[Saved entries]
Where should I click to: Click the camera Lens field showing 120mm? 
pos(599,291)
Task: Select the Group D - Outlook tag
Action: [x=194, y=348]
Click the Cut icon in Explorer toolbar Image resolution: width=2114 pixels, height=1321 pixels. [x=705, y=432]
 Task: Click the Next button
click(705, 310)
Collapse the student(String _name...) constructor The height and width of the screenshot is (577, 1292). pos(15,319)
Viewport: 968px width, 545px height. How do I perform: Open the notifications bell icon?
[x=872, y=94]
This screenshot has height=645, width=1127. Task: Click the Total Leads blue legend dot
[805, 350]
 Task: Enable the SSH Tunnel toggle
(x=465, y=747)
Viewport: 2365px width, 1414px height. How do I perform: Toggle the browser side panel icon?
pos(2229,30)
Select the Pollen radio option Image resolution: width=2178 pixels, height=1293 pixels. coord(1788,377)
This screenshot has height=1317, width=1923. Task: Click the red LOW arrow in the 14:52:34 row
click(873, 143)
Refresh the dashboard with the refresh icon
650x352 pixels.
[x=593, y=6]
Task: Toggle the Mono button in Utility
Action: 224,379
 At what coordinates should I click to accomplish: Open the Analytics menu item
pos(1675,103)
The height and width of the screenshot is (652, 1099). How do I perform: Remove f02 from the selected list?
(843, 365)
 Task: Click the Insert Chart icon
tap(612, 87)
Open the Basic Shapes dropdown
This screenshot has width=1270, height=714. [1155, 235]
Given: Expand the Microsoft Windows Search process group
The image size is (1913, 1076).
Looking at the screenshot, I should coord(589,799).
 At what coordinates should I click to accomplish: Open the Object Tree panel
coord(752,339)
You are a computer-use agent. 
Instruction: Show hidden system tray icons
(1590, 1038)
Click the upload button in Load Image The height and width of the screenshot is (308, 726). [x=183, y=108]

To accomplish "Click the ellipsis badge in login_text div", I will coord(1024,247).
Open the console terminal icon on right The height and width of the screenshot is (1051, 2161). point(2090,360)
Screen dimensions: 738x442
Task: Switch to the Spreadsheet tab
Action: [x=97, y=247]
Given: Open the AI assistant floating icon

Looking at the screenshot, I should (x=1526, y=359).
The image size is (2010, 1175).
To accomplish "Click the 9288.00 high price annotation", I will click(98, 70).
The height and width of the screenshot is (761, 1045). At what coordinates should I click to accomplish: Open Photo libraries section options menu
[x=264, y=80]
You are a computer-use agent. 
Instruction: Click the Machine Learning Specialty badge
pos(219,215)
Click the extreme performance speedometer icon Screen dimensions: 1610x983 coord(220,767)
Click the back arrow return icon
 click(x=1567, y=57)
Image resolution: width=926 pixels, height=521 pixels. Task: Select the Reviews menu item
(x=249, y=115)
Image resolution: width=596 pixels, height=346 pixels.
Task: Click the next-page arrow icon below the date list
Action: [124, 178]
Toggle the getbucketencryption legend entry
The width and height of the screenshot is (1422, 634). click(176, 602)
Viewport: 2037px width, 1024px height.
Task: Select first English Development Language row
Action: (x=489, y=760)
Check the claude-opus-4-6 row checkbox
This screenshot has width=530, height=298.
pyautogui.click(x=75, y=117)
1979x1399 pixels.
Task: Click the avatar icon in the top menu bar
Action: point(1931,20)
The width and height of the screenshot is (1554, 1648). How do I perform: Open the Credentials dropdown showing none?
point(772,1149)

## Exercise goal
Nothing but an exact reproduction of the entries is wanted.

## The answer
Where should I click to: Click the camera Lens field showing 120mm? 
pos(599,291)
Task: Select the Group D - Outlook tag
Action: [x=194, y=348]
Click the Cut icon in Explorer toolbar Image resolution: width=2114 pixels, height=1321 pixels. [x=705, y=432]
 Task: Click the Next button
click(705, 310)
Collapse the student(String _name...) constructor The height and width of the screenshot is (577, 1292). pos(15,319)
Viewport: 968px width, 545px height. How do I perform: Open the notifications bell icon?
[x=872, y=94]
This screenshot has height=645, width=1127. Task: Click the Total Leads blue legend dot
[805, 350]
 Task: Enable the SSH Tunnel toggle
(x=465, y=747)
Viewport: 2365px width, 1414px height. How do I perform: Toggle the browser side panel icon?
pos(2229,30)
Select the Pollen radio option Image resolution: width=2178 pixels, height=1293 pixels. coord(1788,377)
This screenshot has height=1317, width=1923. Task: Click the red LOW arrow in the 14:52:34 row
click(873, 143)
Refresh the dashboard with the refresh icon
650x352 pixels.
[x=593, y=6]
Task: Toggle the Mono button in Utility
Action: 224,379
 At what coordinates should I click to accomplish: Open the Analytics menu item
pos(1675,103)
The height and width of the screenshot is (652, 1099). How do I perform: Remove f02 from the selected list?
(843, 365)
 Task: Click the Insert Chart icon
tap(612, 87)
Open the Basic Shapes dropdown
This screenshot has width=1270, height=714. [1155, 235]
Given: Expand the Microsoft Windows Search process group
The image size is (1913, 1076).
Looking at the screenshot, I should coord(589,799).
 At what coordinates should I click to accomplish: Open the Object Tree panel
coord(752,339)
You are a computer-use agent. 
Instruction: Show hidden system tray icons
(1590, 1038)
Click the upload button in Load Image The height and width of the screenshot is (308, 726). [x=183, y=108]

To accomplish "Click the ellipsis badge in login_text div", I will coord(1024,247).
Open the console terminal icon on right The height and width of the screenshot is (1051, 2161). point(2090,360)
Screen dimensions: 738x442
Task: Switch to the Spreadsheet tab
Action: [x=97, y=247]
Given: Open the AI assistant floating icon

Looking at the screenshot, I should (x=1526, y=359).
The image size is (2010, 1175).
To accomplish "Click the 9288.00 high price annotation", I will click(98, 70).
The height and width of the screenshot is (761, 1045). At what coordinates should I click to accomplish: Open Photo libraries section options menu
[x=264, y=80]
You are a computer-use agent. 
Instruction: Click the Machine Learning Specialty badge
pos(219,215)
Click the extreme performance speedometer icon Screen dimensions: 1610x983 coord(220,767)
Click the back arrow return icon
 click(x=1567, y=57)
Image resolution: width=926 pixels, height=521 pixels. Task: Select the Reviews menu item
(x=249, y=115)
Image resolution: width=596 pixels, height=346 pixels.
Task: Click the next-page arrow icon below the date list
Action: [124, 178]
Toggle the getbucketencryption legend entry
The width and height of the screenshot is (1422, 634). click(176, 602)
Viewport: 2037px width, 1024px height.
Task: Select first English Development Language row
Action: (x=489, y=760)
Check the claude-opus-4-6 row checkbox
This screenshot has width=530, height=298.
pyautogui.click(x=75, y=117)
1979x1399 pixels.
Task: Click the avatar icon in the top menu bar
Action: point(1931,20)
The width and height of the screenshot is (1554, 1648). How do I perform: Open the Credentials dropdown showing none?
point(772,1149)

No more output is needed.